Había suficiente, y el licor calentó el estómago de Hermana. Robin envió a los tres chicos para que montaran guardia alrededor del campamento.

—El truco consiste en hacer mucho ruido —dijo después de que los muchachos se hubieran marchado—. Hay que intentar no matar a ningún animal, porque la sangre atraería a otros muchos y los volvería locos. —Se sentó en el suelo, junto al fuego, se echó la capucha hacia atrás y se quitó los guantes—. Si quieres dormir, Hermana, será mejor que lo hagas ahora. Tendremos que relevarlos de la guardia antes de que amanezca.

—¿Quién te ha dado el mando?

—Yo mismo. —La luz de la hoguera arrojó sombras en los huecos de su rostro, y relució en los finos pelos de su barba. Su cabello largo, que seguía lleno de plumas y huesos, le daba el aspecto de un príncipe salvaje—. He decidido ayudaros a llegar a Mary’s Rest.

—¿Por qué? —preguntó Paul. Sentía cierto recelo ante el joven y no confiaba nada en él—. ¿Qué te importa a ti todo esto?

—Quizá quiera un poco de aire fresco. O quizá sólo quiera viajar. —Desvió la mirada hacia la bolsa de cuero de Hermana—. O tal vez quiera ver si encontráis a la persona que andas buscando. En cualquier caso, yo pago mis deudas. Vosotros me habéis ayudado con uno de los míos, y os debo ese favor. Así que mañana os ayudaré a llegar a Mary’s Rest, y entonces habremos quedado en paz, ¿de acuerdo?

—De acuerdo —asintió Hermana—. Y gracias.

—Además, si mañana os matan, yo me quedaré con el círculo de cristal.

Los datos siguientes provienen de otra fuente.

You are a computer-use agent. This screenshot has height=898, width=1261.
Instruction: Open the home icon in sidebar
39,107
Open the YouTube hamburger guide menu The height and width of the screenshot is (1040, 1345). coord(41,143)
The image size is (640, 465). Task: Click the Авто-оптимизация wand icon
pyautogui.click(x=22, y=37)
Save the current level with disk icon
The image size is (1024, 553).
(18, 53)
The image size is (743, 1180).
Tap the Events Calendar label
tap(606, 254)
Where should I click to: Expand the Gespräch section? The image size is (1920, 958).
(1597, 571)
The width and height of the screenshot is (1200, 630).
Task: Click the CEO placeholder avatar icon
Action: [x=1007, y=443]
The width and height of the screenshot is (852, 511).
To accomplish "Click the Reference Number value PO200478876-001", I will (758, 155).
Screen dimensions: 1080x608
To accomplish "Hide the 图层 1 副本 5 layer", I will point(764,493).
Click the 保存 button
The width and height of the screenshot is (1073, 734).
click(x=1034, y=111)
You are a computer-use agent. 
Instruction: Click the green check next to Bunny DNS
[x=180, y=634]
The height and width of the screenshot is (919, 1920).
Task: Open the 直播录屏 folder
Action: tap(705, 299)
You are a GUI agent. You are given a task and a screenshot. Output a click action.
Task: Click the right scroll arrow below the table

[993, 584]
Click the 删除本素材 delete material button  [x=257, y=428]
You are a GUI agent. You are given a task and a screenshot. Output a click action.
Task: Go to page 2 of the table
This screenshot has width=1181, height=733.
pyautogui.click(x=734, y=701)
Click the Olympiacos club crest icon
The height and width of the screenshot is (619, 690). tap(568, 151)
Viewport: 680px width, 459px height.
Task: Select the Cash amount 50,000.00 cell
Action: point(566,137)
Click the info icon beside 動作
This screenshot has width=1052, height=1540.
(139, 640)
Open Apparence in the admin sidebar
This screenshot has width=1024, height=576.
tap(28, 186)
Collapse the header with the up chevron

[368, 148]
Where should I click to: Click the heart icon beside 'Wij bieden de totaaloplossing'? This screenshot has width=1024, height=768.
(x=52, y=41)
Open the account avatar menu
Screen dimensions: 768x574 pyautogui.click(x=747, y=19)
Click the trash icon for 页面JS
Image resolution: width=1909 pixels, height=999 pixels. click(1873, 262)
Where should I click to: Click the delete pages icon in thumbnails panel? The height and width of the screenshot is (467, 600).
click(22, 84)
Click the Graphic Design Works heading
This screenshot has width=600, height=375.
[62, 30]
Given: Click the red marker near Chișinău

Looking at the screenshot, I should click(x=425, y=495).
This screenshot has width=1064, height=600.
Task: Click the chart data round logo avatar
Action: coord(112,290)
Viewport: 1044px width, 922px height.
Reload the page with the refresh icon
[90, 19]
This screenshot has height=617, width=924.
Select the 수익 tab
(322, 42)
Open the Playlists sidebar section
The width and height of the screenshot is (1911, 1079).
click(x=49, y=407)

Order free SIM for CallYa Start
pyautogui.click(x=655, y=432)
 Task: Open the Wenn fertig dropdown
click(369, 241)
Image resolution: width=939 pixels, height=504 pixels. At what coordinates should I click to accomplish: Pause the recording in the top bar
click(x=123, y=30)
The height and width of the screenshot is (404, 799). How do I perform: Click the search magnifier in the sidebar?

Vosotros ya no lo necesitaréis. —Se apoyó contra la pared de roca y cerró los ojos—. Será mejor que durmáis mientras podáis.

El disparo de un rifle emitió ecos desde los bosques, seguido por otros dos. Hermana y Paul se miraron el uno al otro, inquietos, pero el joven salteador de caminos permaneció inmóvil en su sitio, sin inquietarse lo más mínimo. El sonido de los disparos continuó intermitentemente durante un rato más, seguido por los encolerizados chillidos de lo que parecían ser varios animales. Pero los gritos se fueron desvaneciendo a medida que se retiraban. Paul extendió la mano para tomar la botella de licor y apurar las últimas gotas, y Hermana se apoyó contra la pared, pensando en el mañana.